April 29, 2015 / 11:24 AM / 3 years ago

Création d'une structure de prise en charge pour les djihadistes

PARIS (Reuters) - Manuel Valls a annoncé mercredi la création, d’ici à la fin de l’année, d’une “structure” de prise en charge des jeunes Français de retour de zones de djihad comme la Syrie qui ne seraient pas suivis judiciairement.

Manuel Valls (ici avec le ministre de l'Intérieur Bernard Cazeneuve) a annoncé mercredi la création, d'ici à la fin de l'année, d'une "structure" de prise en charge des jeunes Français de retour de zones de djihad comme la Syrie qui ne seraient pas suivis judiciairement. /Photo prise le 22 avril 2015/REUTERS/Philippe Wojazer

En avril 2014, le gouvernement français a adopté un plan de prévention et de lutte contre les filières djihadistes prévoyant notamment un numéro vert et une plate-forme de signalement sur internet à destination des familles qui craignent le basculement, voire le départ, d’un proche.

Des structures d’accueil ont aussi été créées au niveau des préfectures pour accueillir les parents désarmés.

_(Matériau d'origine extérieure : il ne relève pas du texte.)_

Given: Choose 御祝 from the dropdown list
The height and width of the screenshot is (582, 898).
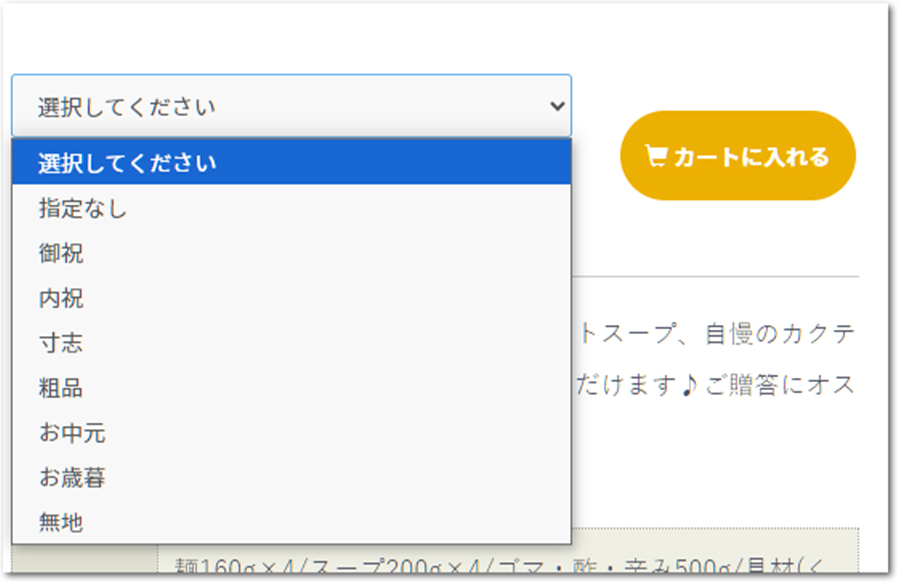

Un an plus tard, près de 1.900 signalements ont été enregistrés, dont un quart pour des mineurs et plus de 40% pour des jeunes femmes, a indiqué mercredi le Premier ministre.

“Nous devons aller encore plus loin et explorer de nouvelles pistes”, a-t-il déclaré lors d’un discours en clôture de rencontres internationales de magistrats antiterroristes à Paris.

“Une structure sera créée d’ici la fin d’année afin de prendre en charge, sur la base du volontariat, des jeunes de retour de zones de conflit et ne faisant pas, bien sûr, l’objet de poursuites judiciaires”, a ajouté Manuel Valls.

“Par un accompagnement individualisé, une prise en charge psychologique et un encadrement renforcé, ces jeunes devraient retrouver toute leur place dans notre société.”

La question du traitement des djihadistes de retour des zones de combat n’était jusque-là pas abordée, le programme gouvernemental ayant pour vocation première de “tarir la source”.

La piste d’un “centre unique” avait été avancée par des élus de droite, mais elle se heurtait à la difficulté de trouver une collectivité locale qui accepte de l’accueillir, comme le soulignait en fin d’année dernière le préfet Pierre N’Gahane, chargé du volet prévention.

DISCUSSIONS AVEC DES ÉLUS LOCAUX

Le ministère de l’Intérieur, qui a proposé ce projet, se dit toutefois “confiant”. “On va en parler avec des élus locaux”, dit-on dans l’entourage de Bernard Cazeneuve.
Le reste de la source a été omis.